Un parcours différent

John Blouin définit sa formation de quelque peu atypique. Après avoir étudié en arts et lettres au Cégep de Thetford, il a obtenu un baccalauréat et amorcé une maîtrise à l’UQAM en études littéraires et sémiologie/cinéma. Pendant cette période, il est devenu projectionniste à l’Office national du film du Canada (ONF).

«C’était l’un des meilleurs emplois du monde! J’ai commencé à faire des performances cinématographiques alliant projecteurs 35-16 mm et numériques, ombres et trame sonore en direct. J’ai alors fondé Cabina Obscura et j’ai eu la chance de me promener dans quelques villes et festivals, comme à Montréal et Pékin. Je suis aussi allé en Louisiane. J’en fais moins aujourd’hui puisque je me suis un peu tourné vers le film plus traditionnel», explique l’artiste.

Parmi ses autres projets, John Blouin a également réalisé une trilogie de courts-métrages sur la mort du cinéma de l’ONF. L’un d’eux, «Filmstripe», a d’ailleurs remporté un bon succès et a été présenté dans plusieurs événements dans le monde.

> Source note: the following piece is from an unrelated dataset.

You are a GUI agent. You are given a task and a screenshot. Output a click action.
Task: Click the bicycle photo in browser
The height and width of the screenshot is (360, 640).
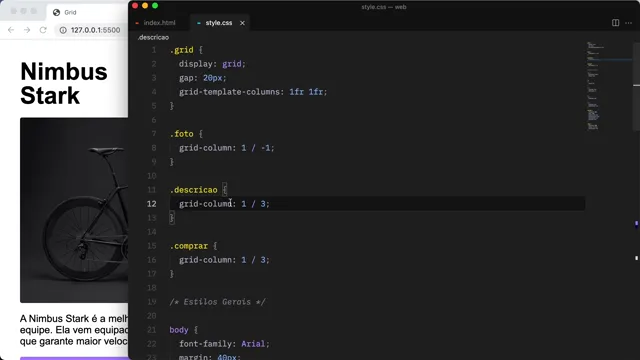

Il a aussi réalisé un essai-documentaire intitulé «Lou, La vie!» et destiné à sa fille.

«LUX», une installation cinématographique, et «Cap au Pire», un nouveau cycle de performance, sont ses toutes dernières œuvres en circulation. Depuis peu, John Blouin est le nouveau commissaire de PHOS, un festival à Matane consacré aux divers usages de l’image photographique et numérique d’aujourd’hui.

Prochainement, il souhaite tourner un moyen-métrage au Grand lac Saint-François s’intitulant «Rivière noire». De plus, il rentre bientôt en production d’une nouvelle installation autour de la rage.

Un autre projet qui lui tient à cœur est de pouvoir présenter, d’ici quelques années à Thetford Mines, un événement autour des arts numériques et médiatiques. L’idée a germé après avoir présenté l’une de ses performances au Musée minéralogique et minier. Les trois séances avaient en effet été fort courues.

«Je crois que dans la région, il y a vraiment une soif d’art contemporain. C’est l’une des raisons pour laquelle je suis revenu et aussi pour partager ce que j’ai acquis avec le temps. On le voit avec l’arrivée d’un nouveau festival de musique émergente qu’il y a de la place pour ce type d’activité. J’ai déjà rencontré plusieurs intervenants locaux à ce sujet et la réponse est bonne.»

Par son parcours et son expérience, il souhaite démontrer qu’il existe plusieurs possibilités. «Je ne veux pas me présenter en modèle, loin de là! Toutefois, ce que je veux montrer aux jeunes, c’est qu’il existe plusieurs parcours différents. Le mien est peu orthodoxe, c’est une ligne brisée et non droite. Je veux simplement qu’ils sachent qu’il y a différentes voies même si sur le moment on ne le sait pas», conclut John Blouin.